Source:
..............................

# South Cuyahoga Sportsmen 2016 archery shoot schedule



## billk (Feb 2, 2008)

Here's our 3D shoot schedule for this year. Don't miss the Chatham shoot on August 7th - Grant Brown Memorial Western Game and Sportsman's swap meet.
Also on September 18 at Ridge Road. Our final shoot of the year is the Dan Whitney Memorial 30 DEER target shoot. Great chance for some last minute practice before Archery season opens on the 24th.


----------



## billk (Feb 2, 2008)

Here's a pdf that might be more legible


----------



## billk (Feb 2, 2008)

billk said:


> Here's a pdf that might be more legible



First 3D shoot of the year this Sunday. Weather looks great and the course is looking spruced up.
Have 6 new Rinehart targets added to the mix. Buffalo, Bedded Elk, Bedded Ram, Bedded Buck, Stone sheep, and badger.


----------



## Popspastime (Apr 1, 2014)

Sure do miss those animal shoots.


----------



## billk (Feb 2, 2008)

Last shoot of the year at Chatham tomorrow. Opened up new area with 20 targets thru the woods.
As always - shoot is open to the public.


----------



## billk (Feb 2, 2008)

Thanks to all that have supported us this year.

Last shoot of the year coming up at our Ridge Road, North Royalton grounds is coming up on Sept 18.

This is our best of the year - 30 Rinehart Deer targets (OK we may throw in a few Elk).

Last chance to get out and get in some practice before bow season opens on Sept 24th.


----------

..............................

Data lines:
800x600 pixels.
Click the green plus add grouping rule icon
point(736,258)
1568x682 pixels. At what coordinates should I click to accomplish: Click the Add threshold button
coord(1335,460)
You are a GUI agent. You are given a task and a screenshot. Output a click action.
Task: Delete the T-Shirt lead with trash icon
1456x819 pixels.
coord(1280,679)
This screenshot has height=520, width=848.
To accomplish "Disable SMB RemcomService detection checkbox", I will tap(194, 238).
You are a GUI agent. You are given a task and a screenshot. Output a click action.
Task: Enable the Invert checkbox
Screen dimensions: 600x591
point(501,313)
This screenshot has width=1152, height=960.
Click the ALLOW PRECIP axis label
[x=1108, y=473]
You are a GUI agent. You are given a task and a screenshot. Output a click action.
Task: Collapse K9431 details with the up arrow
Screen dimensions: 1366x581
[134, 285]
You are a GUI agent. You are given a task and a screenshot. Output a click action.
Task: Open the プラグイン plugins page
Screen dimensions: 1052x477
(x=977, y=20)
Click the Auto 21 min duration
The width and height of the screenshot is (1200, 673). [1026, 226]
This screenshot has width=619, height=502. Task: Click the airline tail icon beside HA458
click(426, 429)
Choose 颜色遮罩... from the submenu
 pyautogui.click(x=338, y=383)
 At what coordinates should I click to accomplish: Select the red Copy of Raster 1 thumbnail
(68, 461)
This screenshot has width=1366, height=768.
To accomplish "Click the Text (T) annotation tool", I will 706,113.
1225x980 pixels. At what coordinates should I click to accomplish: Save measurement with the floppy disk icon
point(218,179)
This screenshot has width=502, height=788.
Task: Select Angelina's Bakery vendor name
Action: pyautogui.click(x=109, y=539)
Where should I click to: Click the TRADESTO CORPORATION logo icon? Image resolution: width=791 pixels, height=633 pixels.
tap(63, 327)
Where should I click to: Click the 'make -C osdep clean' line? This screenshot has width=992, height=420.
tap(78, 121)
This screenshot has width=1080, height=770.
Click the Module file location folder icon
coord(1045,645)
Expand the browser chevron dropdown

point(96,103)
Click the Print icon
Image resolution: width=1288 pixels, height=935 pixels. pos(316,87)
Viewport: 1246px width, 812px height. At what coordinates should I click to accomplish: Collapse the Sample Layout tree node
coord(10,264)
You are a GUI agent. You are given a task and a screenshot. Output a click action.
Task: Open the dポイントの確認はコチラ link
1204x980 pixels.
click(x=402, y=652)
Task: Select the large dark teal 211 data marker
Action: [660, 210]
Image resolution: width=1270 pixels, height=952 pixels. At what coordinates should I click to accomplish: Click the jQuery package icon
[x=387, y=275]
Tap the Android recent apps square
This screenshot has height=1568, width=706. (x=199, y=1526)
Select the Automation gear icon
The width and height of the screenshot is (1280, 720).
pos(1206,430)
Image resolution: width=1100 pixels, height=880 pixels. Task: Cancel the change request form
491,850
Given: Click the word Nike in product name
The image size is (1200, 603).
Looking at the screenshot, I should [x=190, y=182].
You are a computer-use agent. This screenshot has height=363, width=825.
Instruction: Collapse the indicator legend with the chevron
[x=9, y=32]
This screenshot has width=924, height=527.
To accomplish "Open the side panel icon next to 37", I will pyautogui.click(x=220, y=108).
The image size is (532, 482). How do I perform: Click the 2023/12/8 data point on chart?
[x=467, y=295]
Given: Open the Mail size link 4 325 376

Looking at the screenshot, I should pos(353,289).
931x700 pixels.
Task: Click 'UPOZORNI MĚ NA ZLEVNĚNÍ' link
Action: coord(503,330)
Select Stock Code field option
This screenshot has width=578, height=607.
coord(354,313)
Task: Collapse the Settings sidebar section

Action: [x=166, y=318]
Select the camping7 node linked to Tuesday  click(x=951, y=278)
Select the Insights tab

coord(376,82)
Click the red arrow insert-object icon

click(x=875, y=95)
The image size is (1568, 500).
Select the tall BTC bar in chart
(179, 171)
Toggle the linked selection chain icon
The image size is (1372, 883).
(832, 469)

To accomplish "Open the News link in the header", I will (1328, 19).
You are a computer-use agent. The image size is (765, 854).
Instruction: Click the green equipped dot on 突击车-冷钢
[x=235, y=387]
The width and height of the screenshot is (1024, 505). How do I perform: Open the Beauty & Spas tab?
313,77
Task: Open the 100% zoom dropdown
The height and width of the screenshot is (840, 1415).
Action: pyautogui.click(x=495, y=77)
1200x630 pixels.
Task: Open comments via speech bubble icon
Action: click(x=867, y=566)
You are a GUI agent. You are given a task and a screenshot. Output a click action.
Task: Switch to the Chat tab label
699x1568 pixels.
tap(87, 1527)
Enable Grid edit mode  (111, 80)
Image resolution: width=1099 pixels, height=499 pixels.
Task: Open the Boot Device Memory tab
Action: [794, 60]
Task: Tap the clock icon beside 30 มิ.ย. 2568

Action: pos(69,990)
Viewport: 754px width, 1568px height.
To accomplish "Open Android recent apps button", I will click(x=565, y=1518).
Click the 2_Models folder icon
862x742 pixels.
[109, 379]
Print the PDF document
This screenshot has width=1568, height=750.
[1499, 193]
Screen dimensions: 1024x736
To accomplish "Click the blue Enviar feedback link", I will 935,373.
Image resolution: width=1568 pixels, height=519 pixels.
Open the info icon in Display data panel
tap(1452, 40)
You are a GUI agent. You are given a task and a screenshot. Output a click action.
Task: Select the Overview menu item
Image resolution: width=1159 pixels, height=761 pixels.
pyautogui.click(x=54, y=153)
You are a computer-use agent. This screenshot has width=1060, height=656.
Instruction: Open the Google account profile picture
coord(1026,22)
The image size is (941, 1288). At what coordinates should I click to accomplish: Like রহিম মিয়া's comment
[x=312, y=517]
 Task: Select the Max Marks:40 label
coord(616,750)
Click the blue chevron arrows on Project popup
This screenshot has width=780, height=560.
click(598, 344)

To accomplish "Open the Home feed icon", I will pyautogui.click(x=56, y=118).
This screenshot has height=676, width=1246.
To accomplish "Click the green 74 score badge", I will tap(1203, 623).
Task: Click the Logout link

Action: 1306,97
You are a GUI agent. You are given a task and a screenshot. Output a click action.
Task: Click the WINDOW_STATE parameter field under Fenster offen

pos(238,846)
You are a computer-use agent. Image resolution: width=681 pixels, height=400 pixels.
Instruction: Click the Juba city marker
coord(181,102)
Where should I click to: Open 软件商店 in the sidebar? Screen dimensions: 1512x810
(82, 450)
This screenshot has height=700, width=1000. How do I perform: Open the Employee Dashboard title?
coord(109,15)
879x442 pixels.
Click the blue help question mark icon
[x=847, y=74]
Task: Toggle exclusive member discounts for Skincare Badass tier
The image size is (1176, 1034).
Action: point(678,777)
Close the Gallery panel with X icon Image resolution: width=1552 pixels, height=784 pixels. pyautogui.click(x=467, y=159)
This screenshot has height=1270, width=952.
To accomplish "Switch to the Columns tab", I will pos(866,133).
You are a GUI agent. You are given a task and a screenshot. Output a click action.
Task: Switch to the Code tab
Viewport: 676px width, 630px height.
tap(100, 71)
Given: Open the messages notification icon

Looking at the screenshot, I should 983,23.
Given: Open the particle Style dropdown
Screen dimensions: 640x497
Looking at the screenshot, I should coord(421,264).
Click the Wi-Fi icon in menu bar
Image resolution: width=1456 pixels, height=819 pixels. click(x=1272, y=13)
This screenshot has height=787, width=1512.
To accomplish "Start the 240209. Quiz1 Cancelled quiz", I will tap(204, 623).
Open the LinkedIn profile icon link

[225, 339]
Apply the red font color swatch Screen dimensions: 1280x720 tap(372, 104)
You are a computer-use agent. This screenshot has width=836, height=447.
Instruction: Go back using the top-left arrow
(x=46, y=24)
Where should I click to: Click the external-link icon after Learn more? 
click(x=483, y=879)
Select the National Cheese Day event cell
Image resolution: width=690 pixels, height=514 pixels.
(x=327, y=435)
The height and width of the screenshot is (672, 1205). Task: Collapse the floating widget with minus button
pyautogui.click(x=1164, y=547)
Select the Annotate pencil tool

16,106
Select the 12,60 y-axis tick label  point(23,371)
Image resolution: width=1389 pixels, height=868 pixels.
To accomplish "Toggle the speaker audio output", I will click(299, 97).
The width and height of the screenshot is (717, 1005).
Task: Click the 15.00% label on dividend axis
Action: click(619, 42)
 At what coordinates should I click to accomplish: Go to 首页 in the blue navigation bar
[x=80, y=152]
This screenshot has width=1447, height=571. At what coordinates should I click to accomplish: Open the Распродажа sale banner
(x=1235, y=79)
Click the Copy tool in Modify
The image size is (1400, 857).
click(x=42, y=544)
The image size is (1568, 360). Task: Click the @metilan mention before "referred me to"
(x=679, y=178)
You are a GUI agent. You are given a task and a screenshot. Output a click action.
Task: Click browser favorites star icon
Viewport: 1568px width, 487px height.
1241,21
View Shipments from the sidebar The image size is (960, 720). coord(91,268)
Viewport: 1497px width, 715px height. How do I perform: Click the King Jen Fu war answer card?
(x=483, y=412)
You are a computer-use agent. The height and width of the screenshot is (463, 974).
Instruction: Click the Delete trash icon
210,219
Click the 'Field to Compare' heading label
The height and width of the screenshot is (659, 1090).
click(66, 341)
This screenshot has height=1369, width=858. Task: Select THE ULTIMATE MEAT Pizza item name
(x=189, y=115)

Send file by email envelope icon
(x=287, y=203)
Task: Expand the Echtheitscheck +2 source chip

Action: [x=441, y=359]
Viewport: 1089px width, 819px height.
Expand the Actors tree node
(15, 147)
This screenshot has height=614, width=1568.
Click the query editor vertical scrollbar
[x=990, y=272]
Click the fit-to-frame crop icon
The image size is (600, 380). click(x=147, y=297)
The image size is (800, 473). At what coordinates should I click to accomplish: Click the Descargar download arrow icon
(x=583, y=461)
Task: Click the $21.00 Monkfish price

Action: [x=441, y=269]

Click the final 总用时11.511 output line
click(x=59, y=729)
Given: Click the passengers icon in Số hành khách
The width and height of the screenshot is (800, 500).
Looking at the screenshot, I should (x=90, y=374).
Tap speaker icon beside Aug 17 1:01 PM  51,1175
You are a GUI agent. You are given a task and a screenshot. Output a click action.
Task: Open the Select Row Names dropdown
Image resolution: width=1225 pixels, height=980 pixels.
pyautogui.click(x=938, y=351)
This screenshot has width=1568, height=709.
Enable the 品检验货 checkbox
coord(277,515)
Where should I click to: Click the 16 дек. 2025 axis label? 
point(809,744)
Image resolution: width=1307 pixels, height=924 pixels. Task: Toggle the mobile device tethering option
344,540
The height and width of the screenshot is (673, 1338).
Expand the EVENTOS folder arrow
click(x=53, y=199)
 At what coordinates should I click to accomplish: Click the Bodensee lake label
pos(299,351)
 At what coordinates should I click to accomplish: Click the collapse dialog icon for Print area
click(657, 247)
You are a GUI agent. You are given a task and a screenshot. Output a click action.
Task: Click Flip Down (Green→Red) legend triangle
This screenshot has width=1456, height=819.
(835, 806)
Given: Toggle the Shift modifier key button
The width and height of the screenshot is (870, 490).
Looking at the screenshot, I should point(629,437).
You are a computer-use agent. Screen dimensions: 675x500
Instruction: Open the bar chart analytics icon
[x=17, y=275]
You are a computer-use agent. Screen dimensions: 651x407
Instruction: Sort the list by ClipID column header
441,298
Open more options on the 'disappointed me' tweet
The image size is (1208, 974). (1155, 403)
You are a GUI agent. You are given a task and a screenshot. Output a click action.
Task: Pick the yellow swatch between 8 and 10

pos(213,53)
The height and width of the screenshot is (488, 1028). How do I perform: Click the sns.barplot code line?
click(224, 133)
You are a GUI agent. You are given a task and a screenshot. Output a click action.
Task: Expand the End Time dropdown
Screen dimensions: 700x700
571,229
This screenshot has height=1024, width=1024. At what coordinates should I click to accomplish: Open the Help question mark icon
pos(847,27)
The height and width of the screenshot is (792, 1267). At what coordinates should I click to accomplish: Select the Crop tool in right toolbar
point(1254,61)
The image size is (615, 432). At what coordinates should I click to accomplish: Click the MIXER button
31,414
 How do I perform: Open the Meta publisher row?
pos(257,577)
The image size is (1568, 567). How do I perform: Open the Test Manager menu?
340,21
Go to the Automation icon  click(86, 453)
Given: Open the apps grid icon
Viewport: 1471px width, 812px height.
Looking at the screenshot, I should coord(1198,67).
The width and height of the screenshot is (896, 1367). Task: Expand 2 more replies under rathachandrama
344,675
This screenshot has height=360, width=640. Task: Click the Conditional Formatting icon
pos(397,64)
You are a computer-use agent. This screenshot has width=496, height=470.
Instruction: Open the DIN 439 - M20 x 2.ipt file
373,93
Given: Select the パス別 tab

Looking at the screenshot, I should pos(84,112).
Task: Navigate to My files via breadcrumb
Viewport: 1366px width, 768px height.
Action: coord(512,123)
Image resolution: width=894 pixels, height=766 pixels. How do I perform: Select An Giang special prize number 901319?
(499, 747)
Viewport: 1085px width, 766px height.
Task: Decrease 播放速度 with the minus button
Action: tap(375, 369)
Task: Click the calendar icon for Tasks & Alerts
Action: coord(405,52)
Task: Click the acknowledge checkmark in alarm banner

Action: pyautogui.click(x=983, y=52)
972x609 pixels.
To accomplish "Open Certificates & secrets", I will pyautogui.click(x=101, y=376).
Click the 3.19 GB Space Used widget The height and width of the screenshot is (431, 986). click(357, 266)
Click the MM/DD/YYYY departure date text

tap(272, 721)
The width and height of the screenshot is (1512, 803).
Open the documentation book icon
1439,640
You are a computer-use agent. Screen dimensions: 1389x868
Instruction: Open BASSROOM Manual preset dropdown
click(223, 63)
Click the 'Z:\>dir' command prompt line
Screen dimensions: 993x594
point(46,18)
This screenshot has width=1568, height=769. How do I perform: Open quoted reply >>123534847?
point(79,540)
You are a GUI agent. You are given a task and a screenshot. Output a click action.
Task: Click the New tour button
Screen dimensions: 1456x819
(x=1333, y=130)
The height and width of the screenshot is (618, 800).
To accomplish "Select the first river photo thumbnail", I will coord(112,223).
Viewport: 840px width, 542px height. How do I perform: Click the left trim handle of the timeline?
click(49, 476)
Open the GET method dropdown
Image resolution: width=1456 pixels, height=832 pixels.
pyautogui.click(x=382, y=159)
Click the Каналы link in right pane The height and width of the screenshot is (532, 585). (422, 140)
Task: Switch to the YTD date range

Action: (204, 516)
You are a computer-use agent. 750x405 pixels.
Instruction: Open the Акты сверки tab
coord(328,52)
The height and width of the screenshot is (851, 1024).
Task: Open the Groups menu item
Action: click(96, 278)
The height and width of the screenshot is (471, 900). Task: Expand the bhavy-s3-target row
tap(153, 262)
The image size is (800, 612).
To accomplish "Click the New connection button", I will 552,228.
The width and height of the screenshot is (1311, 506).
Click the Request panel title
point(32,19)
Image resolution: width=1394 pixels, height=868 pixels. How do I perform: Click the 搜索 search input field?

..............................

Task set:
#1 List the new Rinehart targets named in the archery shoot thread.
#2 According to the archery shoot thread, how many deer targets does the final shoot at the Ridge Road grounds have?
The data is not needed here.

Results of the exercise:
#1 Buffalo, Bedded Elk, Bedded Ram, Bedded Buck, Stone sheep, and badger.

#2 30 Rinehart Deer targets.